Embodiment 24 is a computer storage medium encoded with a computer program, the program comprising instructions that are operable, when executed by data processing apparatus, to cause the data processing apparatus to perform the method of any one of embodiments 13 to 22.

While this specification contains many specific implementation details, these should not be construed as limitations on the scope of any invention or on the scope of what may be claimed, but rather as descriptions of features that may be specific to particular embodiments of particular inventions. Certain features that are described in this specification in the context of separate embodiments can also be implemented in combination in a single embodiment. Conversely, various features that are described in the context of a single embodiment can also be implemented in multiple embodiments separately or in any suitable subcombination. Moreover, although features may be described above as acting in certain combinations and even initially be claimed as such, one or more features from a claimed combination can in some cases be excised from the combination, and the claimed combination may be directed to a subcombination or variation of a subcombination.

Similarly, while operations are depicted in the drawings in a particular order, this should not be understood as requiring that such operations be performed in the particular order shown or in sequential order, or that all illustrated operations be performed, to achieve desirable results.
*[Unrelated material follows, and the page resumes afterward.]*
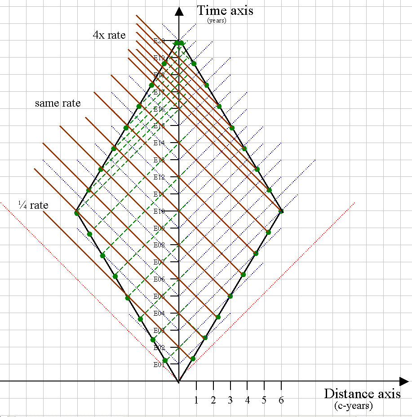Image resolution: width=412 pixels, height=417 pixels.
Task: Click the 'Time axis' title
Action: (x=225, y=10)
In certain circumstances, multitasking and parallel processing may be advantageous. Moreover, the separation of various system modules and components in the embodiments described above should not be understood as requiring such separation in all embodiments, and it should be understood that the described program components and systems can generally be integrated together in a single software product or packaged into multiple software products.
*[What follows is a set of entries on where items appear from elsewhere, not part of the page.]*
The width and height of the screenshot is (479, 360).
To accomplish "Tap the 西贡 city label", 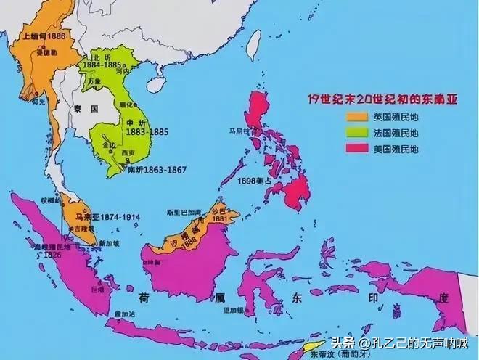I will [x=128, y=152].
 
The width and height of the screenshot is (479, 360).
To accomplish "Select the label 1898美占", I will [x=253, y=180].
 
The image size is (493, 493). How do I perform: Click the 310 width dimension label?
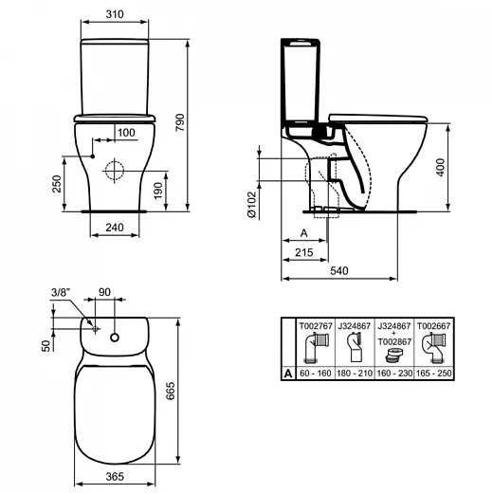[115, 14]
Particular embodiments of the subject matter have been described. Other embodiments are within the scope of the following claims. For example, the actions recited in the claims can be performed in a different order and still achieve desirable results. As one example, the processes depicted in the accompanying figures do not necessarily require the particular order shown, or sequential order, to achieve desirable results. In certain implementations, multitasking and parallel processing may be advantageous.